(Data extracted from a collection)
· · · · ·

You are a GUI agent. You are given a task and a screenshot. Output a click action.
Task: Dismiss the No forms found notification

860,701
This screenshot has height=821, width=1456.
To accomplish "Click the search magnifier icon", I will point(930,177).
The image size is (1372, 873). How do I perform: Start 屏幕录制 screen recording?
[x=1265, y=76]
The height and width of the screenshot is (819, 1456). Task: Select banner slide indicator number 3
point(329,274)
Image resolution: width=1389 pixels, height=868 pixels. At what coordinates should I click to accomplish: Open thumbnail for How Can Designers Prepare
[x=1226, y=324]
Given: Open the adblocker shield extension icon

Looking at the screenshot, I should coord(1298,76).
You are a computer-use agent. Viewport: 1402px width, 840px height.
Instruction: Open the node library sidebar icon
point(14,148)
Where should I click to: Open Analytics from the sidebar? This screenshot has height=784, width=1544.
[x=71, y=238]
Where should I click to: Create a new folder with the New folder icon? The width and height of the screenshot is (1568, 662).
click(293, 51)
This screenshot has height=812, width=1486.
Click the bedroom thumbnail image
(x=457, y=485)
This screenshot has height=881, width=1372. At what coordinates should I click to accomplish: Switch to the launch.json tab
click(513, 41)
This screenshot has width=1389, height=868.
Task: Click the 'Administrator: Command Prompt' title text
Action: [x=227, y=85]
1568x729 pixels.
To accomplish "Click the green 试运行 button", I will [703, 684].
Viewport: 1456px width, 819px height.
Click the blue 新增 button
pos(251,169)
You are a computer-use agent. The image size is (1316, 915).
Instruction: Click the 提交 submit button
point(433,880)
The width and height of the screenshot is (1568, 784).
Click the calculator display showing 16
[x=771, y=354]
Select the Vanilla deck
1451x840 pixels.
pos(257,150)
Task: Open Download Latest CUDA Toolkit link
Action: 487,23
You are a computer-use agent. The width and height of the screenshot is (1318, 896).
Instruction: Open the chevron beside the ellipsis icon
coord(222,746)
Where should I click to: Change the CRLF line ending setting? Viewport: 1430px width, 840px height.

· · · · ·

Print exactly the lines of the records from the one containing "Viewport: 1456px width, 819px height." through the end, and nothing besides them.

**Expected answer:**
Viewport: 1456px width, 819px height.
Click the blue 新增 button
pos(251,169)
You are a computer-use agent. The image size is (1316, 915).
Instruction: Click the 提交 submit button
point(433,880)
The width and height of the screenshot is (1568, 784).
Click the calculator display showing 16
[x=771, y=354]
Select the Vanilla deck
1451x840 pixels.
pos(257,150)
Task: Open Download Latest CUDA Toolkit link
Action: 487,23
You are a computer-use agent. The width and height of the screenshot is (1318, 896).
Instruction: Open the chevron beside the ellipsis icon
coord(222,746)
Where should I click to: Change the CRLF line ending setting? Viewport: 1430px width, 840px height.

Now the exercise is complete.